Die Anfahrt war ganz leicht und am Ufer der Garonne ist reichlich Parkraum- auch zum übernachten. Die Fassaden der Häuser wirken alle sauber zur Garonne hin.
Doch blickt man dahinter ist alles Schmutz! Die Wände rußig und schwarz und nur die Vorzeigehotels bieten einigermaßen das was man von einer solchen Großstadt erwartet.
Ich spare mir Beschreibungen. Ich habe, außer dem "Place de Quinconces" vielleicht, nichts sehenswertes an Bordeaux gefunden.

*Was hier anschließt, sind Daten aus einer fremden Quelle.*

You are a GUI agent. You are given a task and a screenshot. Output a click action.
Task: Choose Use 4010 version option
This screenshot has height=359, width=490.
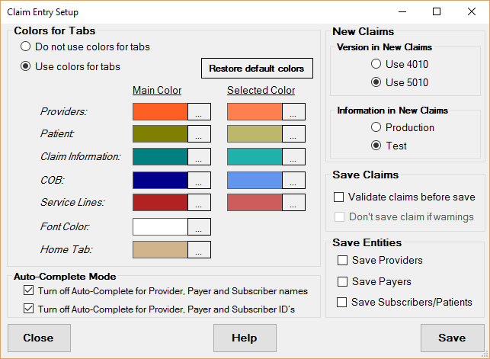(376, 64)
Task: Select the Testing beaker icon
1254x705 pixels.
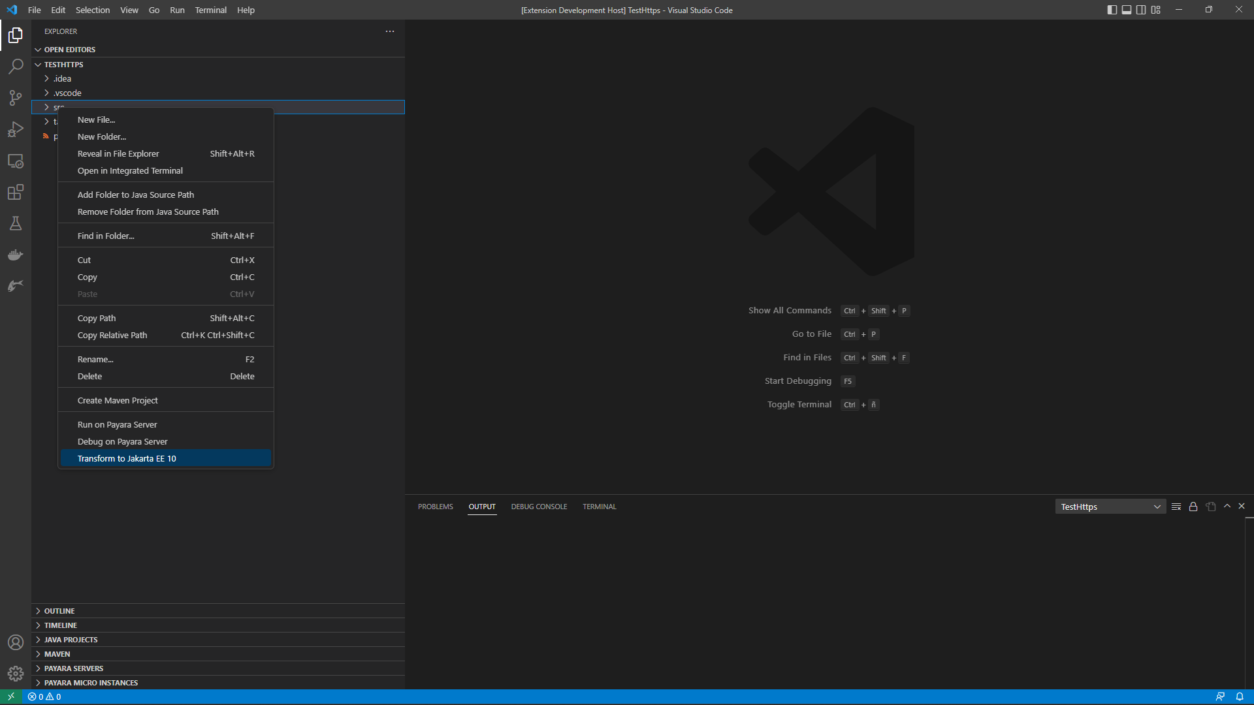Action: click(16, 223)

Möglich das andere das anders empfunden haben.
Ich mag Bordeaux nicht!
Um dem ganzen Tag noch die Krone aufzusetzen hegte ich den Wunsch an diesem Abend am Atlantik zu stehen.
Auch Essig! Ich durchquerte die gesamte Gironde und streifte das Medoc ohne auch nur eine einzige Traube geschweige denn den Atlantik gesehen zu haben.
Ich schob an diesem Abend so richtig einen dicken Hals.
Als es dämmerte waren wir vielleicht noch 2 km vom Meer weg. Wir fanden einen einsamen Womo-Platz mitten im Wald, der wohl in der Saison auch noch Geld kostet. Immerhin gab es eine Entsorgung dort und wir konnten unsere Frischwasservorräte auffrischen.
Und das Abendmahl bestand aus Muscheln! Das und der Wein ließen den Tag noch einigermaßen versöhnlich ausklingen.
Das Dorf, in dessen Nähe wir übernachteten hieß Bombannes und lag in der westlichen Gironde.